*What is expected:* Every record needs to be set down again without a single difference.

──────── Records provided ────────

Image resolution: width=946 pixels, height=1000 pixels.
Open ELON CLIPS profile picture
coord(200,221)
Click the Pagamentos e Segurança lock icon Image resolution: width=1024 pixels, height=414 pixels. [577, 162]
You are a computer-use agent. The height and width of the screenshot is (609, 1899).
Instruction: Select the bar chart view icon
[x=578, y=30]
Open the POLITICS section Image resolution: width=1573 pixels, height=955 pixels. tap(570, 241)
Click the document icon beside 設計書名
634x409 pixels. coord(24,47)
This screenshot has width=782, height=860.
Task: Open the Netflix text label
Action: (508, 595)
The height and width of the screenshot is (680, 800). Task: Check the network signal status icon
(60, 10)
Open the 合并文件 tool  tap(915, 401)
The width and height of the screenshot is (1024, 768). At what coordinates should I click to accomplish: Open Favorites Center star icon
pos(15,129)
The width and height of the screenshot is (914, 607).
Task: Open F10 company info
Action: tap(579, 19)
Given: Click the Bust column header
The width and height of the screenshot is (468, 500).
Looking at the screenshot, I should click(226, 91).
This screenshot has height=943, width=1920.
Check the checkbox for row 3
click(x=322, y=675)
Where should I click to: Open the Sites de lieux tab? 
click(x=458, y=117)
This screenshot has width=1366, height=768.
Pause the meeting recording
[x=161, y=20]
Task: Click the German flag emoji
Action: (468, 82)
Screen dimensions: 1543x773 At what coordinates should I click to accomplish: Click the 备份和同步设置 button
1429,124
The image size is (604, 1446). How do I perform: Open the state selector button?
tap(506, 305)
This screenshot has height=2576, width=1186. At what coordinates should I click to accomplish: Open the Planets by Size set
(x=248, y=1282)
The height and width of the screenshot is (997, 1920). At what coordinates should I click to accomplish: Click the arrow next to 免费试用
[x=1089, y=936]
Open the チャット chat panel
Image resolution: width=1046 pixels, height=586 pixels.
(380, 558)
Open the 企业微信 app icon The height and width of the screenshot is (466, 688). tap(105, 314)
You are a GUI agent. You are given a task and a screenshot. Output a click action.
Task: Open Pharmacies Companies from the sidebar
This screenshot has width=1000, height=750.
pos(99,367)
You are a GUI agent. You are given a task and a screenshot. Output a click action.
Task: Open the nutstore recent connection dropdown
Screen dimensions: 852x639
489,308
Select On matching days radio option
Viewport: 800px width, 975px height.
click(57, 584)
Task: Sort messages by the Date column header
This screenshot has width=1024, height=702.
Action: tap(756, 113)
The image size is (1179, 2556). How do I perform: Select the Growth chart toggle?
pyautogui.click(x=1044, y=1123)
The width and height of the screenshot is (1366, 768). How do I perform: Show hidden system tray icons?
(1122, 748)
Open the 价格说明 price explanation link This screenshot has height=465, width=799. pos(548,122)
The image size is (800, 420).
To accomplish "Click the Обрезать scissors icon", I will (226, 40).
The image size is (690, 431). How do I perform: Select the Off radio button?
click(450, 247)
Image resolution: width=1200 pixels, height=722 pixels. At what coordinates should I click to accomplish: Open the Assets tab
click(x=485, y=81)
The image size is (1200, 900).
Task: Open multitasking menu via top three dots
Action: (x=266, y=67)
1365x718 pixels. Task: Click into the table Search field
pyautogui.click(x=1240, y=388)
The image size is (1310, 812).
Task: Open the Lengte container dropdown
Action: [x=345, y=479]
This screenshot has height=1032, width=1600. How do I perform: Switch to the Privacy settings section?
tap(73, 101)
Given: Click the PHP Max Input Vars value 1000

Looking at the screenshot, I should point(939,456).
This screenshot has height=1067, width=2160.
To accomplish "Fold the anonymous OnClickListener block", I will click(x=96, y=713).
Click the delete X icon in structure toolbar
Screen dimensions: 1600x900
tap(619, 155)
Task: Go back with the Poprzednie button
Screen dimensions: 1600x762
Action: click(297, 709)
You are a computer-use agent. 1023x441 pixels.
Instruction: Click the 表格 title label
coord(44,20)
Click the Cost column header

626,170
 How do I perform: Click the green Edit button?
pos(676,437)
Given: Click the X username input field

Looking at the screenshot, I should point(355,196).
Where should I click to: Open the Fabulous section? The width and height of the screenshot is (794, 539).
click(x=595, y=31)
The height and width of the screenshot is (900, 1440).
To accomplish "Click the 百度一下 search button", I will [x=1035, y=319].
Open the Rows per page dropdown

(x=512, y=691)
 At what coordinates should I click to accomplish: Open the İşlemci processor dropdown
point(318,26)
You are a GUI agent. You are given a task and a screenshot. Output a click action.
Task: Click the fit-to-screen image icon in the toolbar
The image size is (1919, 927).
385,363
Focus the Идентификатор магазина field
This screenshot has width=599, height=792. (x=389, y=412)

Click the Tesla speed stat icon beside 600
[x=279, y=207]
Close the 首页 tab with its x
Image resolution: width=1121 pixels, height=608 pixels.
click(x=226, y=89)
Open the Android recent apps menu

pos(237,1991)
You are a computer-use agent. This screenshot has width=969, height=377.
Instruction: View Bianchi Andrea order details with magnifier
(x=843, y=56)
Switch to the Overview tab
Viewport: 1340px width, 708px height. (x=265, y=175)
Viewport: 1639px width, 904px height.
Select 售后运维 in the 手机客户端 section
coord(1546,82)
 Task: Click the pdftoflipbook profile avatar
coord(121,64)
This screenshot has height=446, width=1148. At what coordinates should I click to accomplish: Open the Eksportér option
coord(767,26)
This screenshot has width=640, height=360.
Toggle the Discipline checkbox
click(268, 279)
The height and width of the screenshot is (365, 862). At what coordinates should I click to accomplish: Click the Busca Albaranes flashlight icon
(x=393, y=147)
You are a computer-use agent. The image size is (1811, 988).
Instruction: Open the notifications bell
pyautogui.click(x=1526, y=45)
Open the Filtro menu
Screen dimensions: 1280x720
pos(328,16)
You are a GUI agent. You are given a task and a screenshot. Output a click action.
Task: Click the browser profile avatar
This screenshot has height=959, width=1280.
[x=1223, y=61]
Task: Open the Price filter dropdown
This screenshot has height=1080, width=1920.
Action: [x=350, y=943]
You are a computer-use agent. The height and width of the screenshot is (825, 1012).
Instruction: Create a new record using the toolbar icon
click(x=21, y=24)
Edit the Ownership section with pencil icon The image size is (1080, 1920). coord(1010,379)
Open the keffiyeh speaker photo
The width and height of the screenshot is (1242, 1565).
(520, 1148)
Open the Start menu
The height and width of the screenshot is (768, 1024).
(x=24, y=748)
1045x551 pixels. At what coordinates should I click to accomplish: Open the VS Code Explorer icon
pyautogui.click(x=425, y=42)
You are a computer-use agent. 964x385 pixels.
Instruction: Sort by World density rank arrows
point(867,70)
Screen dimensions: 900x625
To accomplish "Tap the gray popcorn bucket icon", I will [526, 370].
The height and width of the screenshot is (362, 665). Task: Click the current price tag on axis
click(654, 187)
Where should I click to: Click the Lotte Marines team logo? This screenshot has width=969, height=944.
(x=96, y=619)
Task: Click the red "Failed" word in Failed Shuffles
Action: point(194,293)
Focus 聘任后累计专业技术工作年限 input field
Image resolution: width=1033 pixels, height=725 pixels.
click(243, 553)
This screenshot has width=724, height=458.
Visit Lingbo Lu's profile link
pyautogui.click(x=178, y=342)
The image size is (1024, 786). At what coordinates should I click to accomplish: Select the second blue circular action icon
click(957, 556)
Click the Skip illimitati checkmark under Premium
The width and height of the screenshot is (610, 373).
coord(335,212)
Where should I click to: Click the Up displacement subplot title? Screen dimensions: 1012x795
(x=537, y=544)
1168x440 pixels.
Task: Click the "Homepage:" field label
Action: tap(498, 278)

────────

*Worked solution:*
Image resolution: width=946 pixels, height=1000 pixels.
Open ELON CLIPS profile picture
coord(200,221)
Click the Pagamentos e Segurança lock icon Image resolution: width=1024 pixels, height=414 pixels. [577, 162]
You are a computer-use agent. The height and width of the screenshot is (609, 1899).
Instruction: Select the bar chart view icon
[x=578, y=30]
Open the POLITICS section Image resolution: width=1573 pixels, height=955 pixels. tap(570, 241)
Click the document icon beside 設計書名
634x409 pixels. coord(24,47)
This screenshot has width=782, height=860.
Task: Open the Netflix text label
Action: (508, 595)
The height and width of the screenshot is (680, 800). Task: Check the network signal status icon
(60, 10)
Open the 合并文件 tool  tap(915, 401)
The width and height of the screenshot is (1024, 768). At what coordinates should I click to accomplish: Open Favorites Center star icon
pos(15,129)
The width and height of the screenshot is (914, 607).
Task: Open F10 company info
Action: tap(579, 19)
Given: Click the Bust column header
The width and height of the screenshot is (468, 500).
Looking at the screenshot, I should click(226, 91).
This screenshot has height=943, width=1920.
Check the checkbox for row 3
click(x=322, y=675)
Where should I click to: Open the Sites de lieux tab? 
click(x=458, y=117)
This screenshot has width=1366, height=768.
Pause the meeting recording
[x=161, y=20]
Task: Click the German flag emoji
Action: (468, 82)
Screen dimensions: 1543x773 At what coordinates should I click to accomplish: Click the 备份和同步设置 button
1429,124
The image size is (604, 1446). How do I perform: Open the state selector button?
tap(506, 305)
This screenshot has height=2576, width=1186. At what coordinates should I click to accomplish: Open the Planets by Size set
(x=248, y=1282)
The height and width of the screenshot is (997, 1920). At what coordinates should I click to accomplish: Click the arrow next to 免费试用
[x=1089, y=936]
Open the チャット chat panel
Image resolution: width=1046 pixels, height=586 pixels.
(380, 558)
Open the 企业微信 app icon The height and width of the screenshot is (466, 688). tap(105, 314)
You are a GUI agent. You are given a task and a screenshot. Output a click action.
Task: Open Pharmacies Companies from the sidebar
This screenshot has width=1000, height=750.
pos(99,367)
You are a GUI agent. You are given a task and a screenshot. Output a click action.
Task: Open the nutstore recent connection dropdown
Screen dimensions: 852x639
489,308
Select On matching days radio option
Viewport: 800px width, 975px height.
click(57, 584)
Task: Sort messages by the Date column header
This screenshot has width=1024, height=702.
Action: tap(756, 113)
The image size is (1179, 2556). How do I perform: Select the Growth chart toggle?
pyautogui.click(x=1044, y=1123)
The width and height of the screenshot is (1366, 768). How do I perform: Show hidden system tray icons?
(1122, 748)
Open the 价格说明 price explanation link This screenshot has height=465, width=799. pos(548,122)
The image size is (800, 420).
To accomplish "Click the Обрезать scissors icon", I will (226, 40).
The image size is (690, 431). How do I perform: Select the Off radio button?
click(450, 247)
Image resolution: width=1200 pixels, height=722 pixels. At what coordinates should I click to accomplish: Open the Assets tab
click(x=485, y=81)
The image size is (1200, 900).
Task: Open multitasking menu via top three dots
Action: (x=266, y=67)
1365x718 pixels. Task: Click into the table Search field
pyautogui.click(x=1240, y=388)
The image size is (1310, 812).
Task: Open the Lengte container dropdown
Action: [x=345, y=479]
This screenshot has height=1032, width=1600. How do I perform: Switch to the Privacy settings section?
tap(73, 101)
Given: Click the PHP Max Input Vars value 1000

Looking at the screenshot, I should point(939,456).
This screenshot has height=1067, width=2160.
To accomplish "Fold the anonymous OnClickListener block", I will click(x=96, y=713).
Click the delete X icon in structure toolbar
Screen dimensions: 1600x900
tap(619, 155)
Task: Go back with the Poprzednie button
Screen dimensions: 1600x762
Action: click(297, 709)
You are a computer-use agent. 1023x441 pixels.
Instruction: Click the 表格 title label
coord(44,20)
Click the Cost column header

626,170
 How do I perform: Click the green Edit button?
pos(676,437)
Given: Click the X username input field

Looking at the screenshot, I should point(355,196).
Where should I click to: Open the Fabulous section? The width and height of the screenshot is (794, 539).
click(x=595, y=31)
The height and width of the screenshot is (900, 1440).
To accomplish "Click the 百度一下 search button", I will [x=1035, y=319].
Open the Rows per page dropdown

(x=512, y=691)
 At what coordinates should I click to accomplish: Open the İşlemci processor dropdown
point(318,26)
You are a GUI agent. You are given a task and a screenshot. Output a click action.
Task: Click the fit-to-screen image icon in the toolbar
The image size is (1919, 927).
385,363
Focus the Идентификатор магазина field
This screenshot has width=599, height=792. (x=389, y=412)

Click the Tesla speed stat icon beside 600
[x=279, y=207]
Close the 首页 tab with its x
Image resolution: width=1121 pixels, height=608 pixels.
click(x=226, y=89)
Open the Android recent apps menu

pos(237,1991)
You are a computer-use agent. This screenshot has width=969, height=377.
Instruction: View Bianchi Andrea order details with magnifier
(x=843, y=56)
Switch to the Overview tab
Viewport: 1340px width, 708px height. (x=265, y=175)
Viewport: 1639px width, 904px height.
Select 售后运维 in the 手机客户端 section
coord(1546,82)
 Task: Click the pdftoflipbook profile avatar
coord(121,64)
This screenshot has height=446, width=1148. At what coordinates should I click to accomplish: Open the Eksportér option
coord(767,26)
This screenshot has width=640, height=360.
Toggle the Discipline checkbox
click(268, 279)
The height and width of the screenshot is (365, 862). At what coordinates should I click to accomplish: Click the Busca Albaranes flashlight icon
(x=393, y=147)
You are a computer-use agent. The image size is (1811, 988).
Instruction: Open the notifications bell
pyautogui.click(x=1526, y=45)
Open the Filtro menu
Screen dimensions: 1280x720
pos(328,16)
You are a GUI agent. You are given a task and a screenshot. Output a click action.
Task: Click the browser profile avatar
This screenshot has height=959, width=1280.
[x=1223, y=61]
Task: Open the Price filter dropdown
This screenshot has height=1080, width=1920.
Action: [x=350, y=943]
You are a computer-use agent. The height and width of the screenshot is (825, 1012).
Instruction: Create a new record using the toolbar icon
click(x=21, y=24)
Edit the Ownership section with pencil icon The image size is (1080, 1920). coord(1010,379)
Open the keffiyeh speaker photo
The width and height of the screenshot is (1242, 1565).
(520, 1148)
Open the Start menu
The height and width of the screenshot is (768, 1024).
(x=24, y=748)
1045x551 pixels. At what coordinates should I click to accomplish: Open the VS Code Explorer icon
pyautogui.click(x=425, y=42)
You are a computer-use agent. 964x385 pixels.
Instruction: Sort by World density rank arrows
point(867,70)
Screen dimensions: 900x625
To accomplish "Tap the gray popcorn bucket icon", I will [526, 370].
The height and width of the screenshot is (362, 665). Task: Click the current price tag on axis
click(654, 187)
Where should I click to: Click the Lotte Marines team logo? This screenshot has width=969, height=944.
(x=96, y=619)
Task: Click the red "Failed" word in Failed Shuffles
Action: point(194,293)
Focus 聘任后累计专业技术工作年限 input field
Image resolution: width=1033 pixels, height=725 pixels.
click(243, 553)
This screenshot has width=724, height=458.
Visit Lingbo Lu's profile link
pyautogui.click(x=178, y=342)
The image size is (1024, 786). At what coordinates should I click to accomplish: Select the second blue circular action icon
click(957, 556)
Click the Skip illimitati checkmark under Premium
The width and height of the screenshot is (610, 373).
coord(335,212)
Where should I click to: Click the Up displacement subplot title? Screen dimensions: 1012x795
(x=537, y=544)
1168x440 pixels.
Task: Click the "Homepage:" field label
Action: tap(498, 278)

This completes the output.